** Work to complete **
Begin at the line that holds "The width and height of the screenshot is (925, 370)." and copy each line exactly until the data below ends, including that last line but no pictures.

Stored items from a collection:
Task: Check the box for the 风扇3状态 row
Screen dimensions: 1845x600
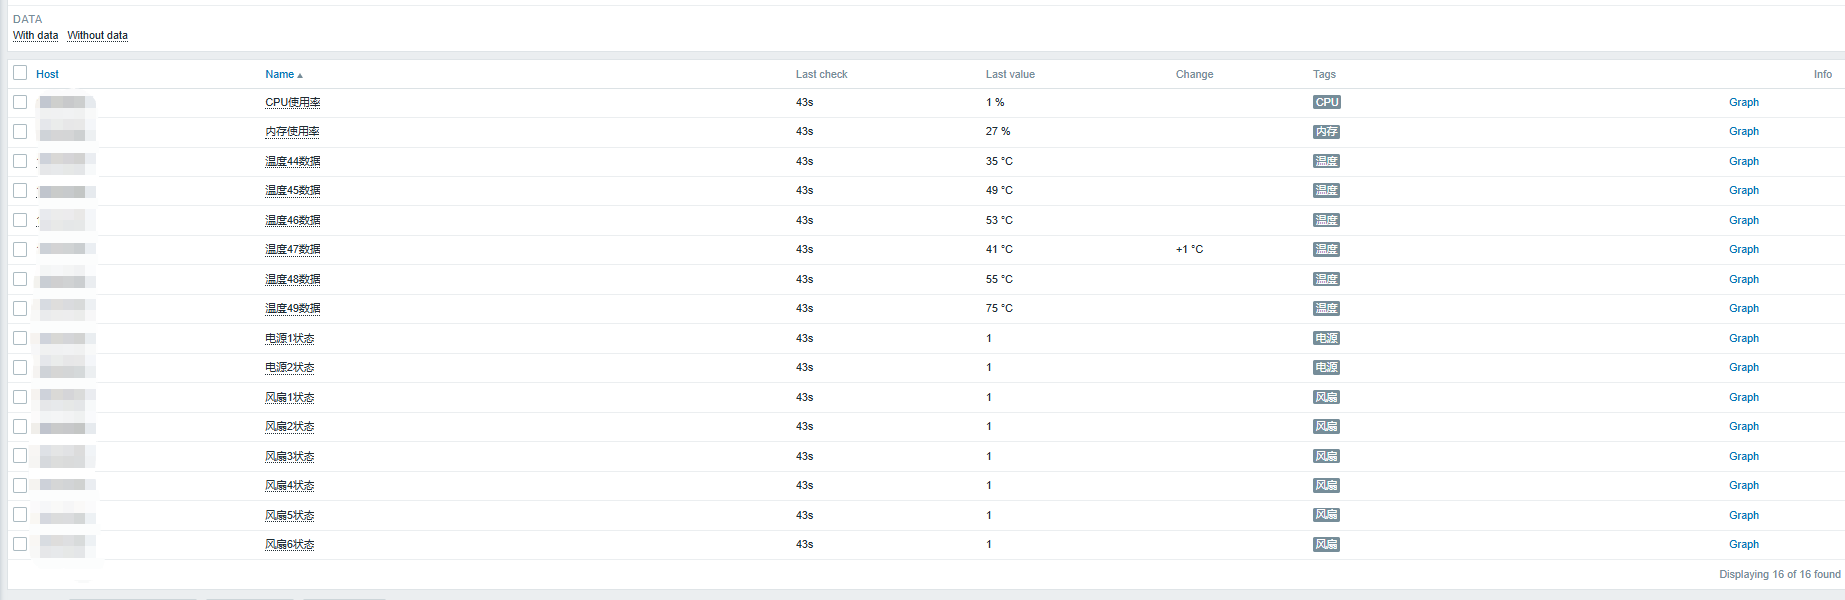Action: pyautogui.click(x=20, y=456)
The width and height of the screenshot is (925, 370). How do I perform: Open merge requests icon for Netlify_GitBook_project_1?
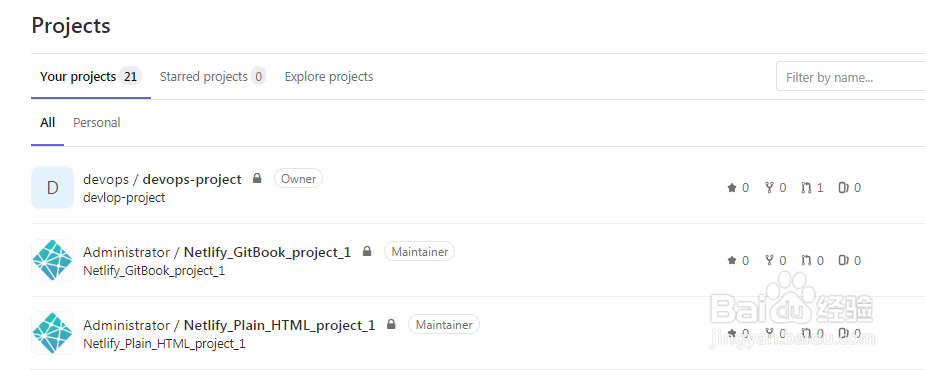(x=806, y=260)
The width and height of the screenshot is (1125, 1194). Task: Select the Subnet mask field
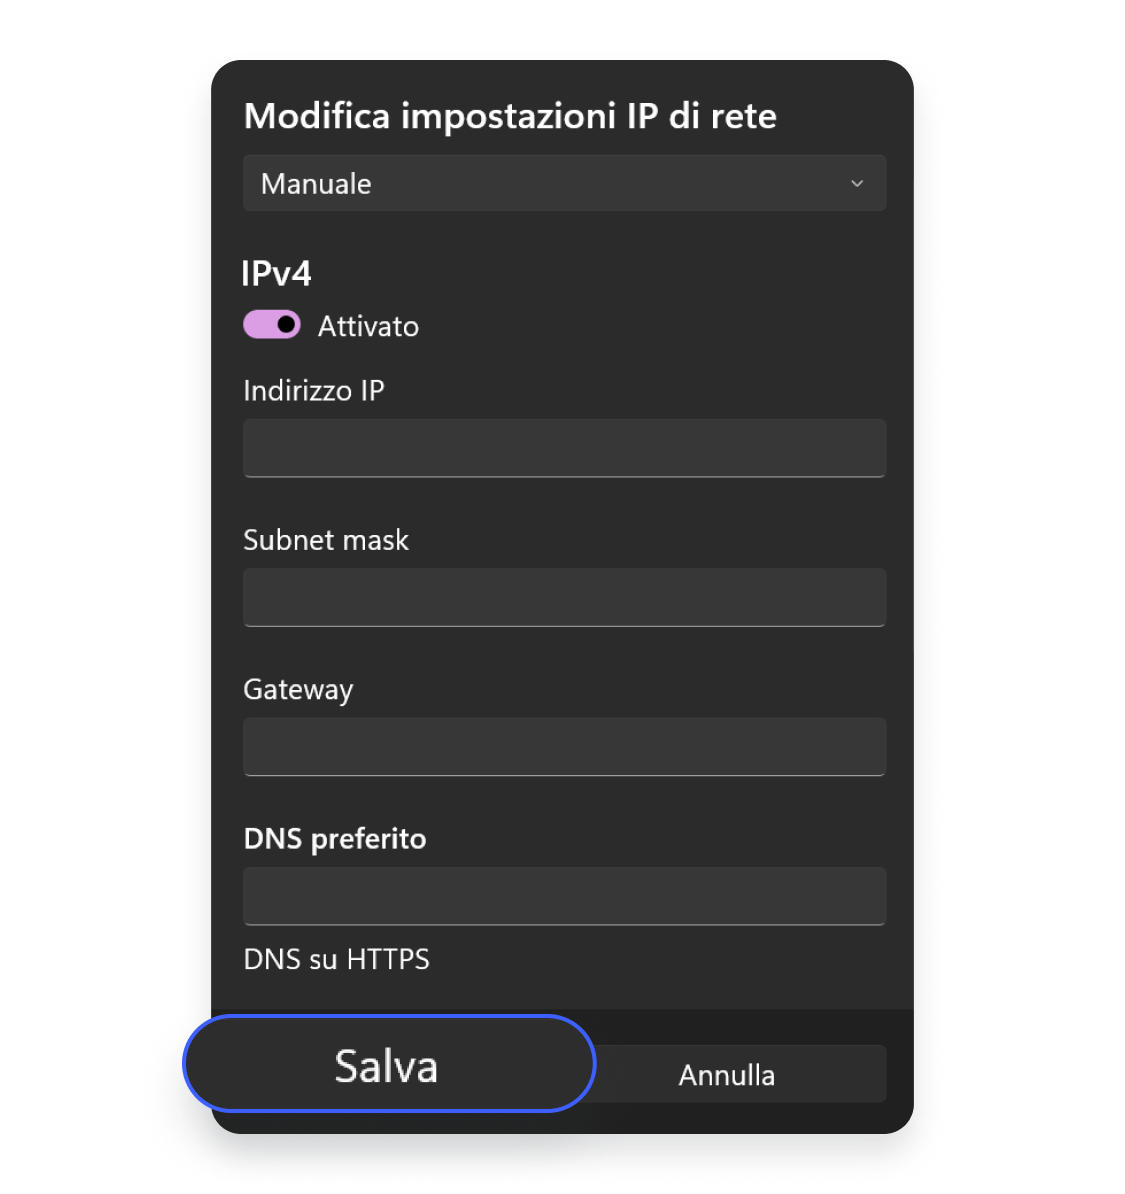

** Answer section **
The width and height of the screenshot is (925, 370). How do I perform: Open merge requests icon for Netlify_GitBook_project_1?
(x=806, y=260)
The width and height of the screenshot is (1125, 1194). Task: Select the Subnet mask field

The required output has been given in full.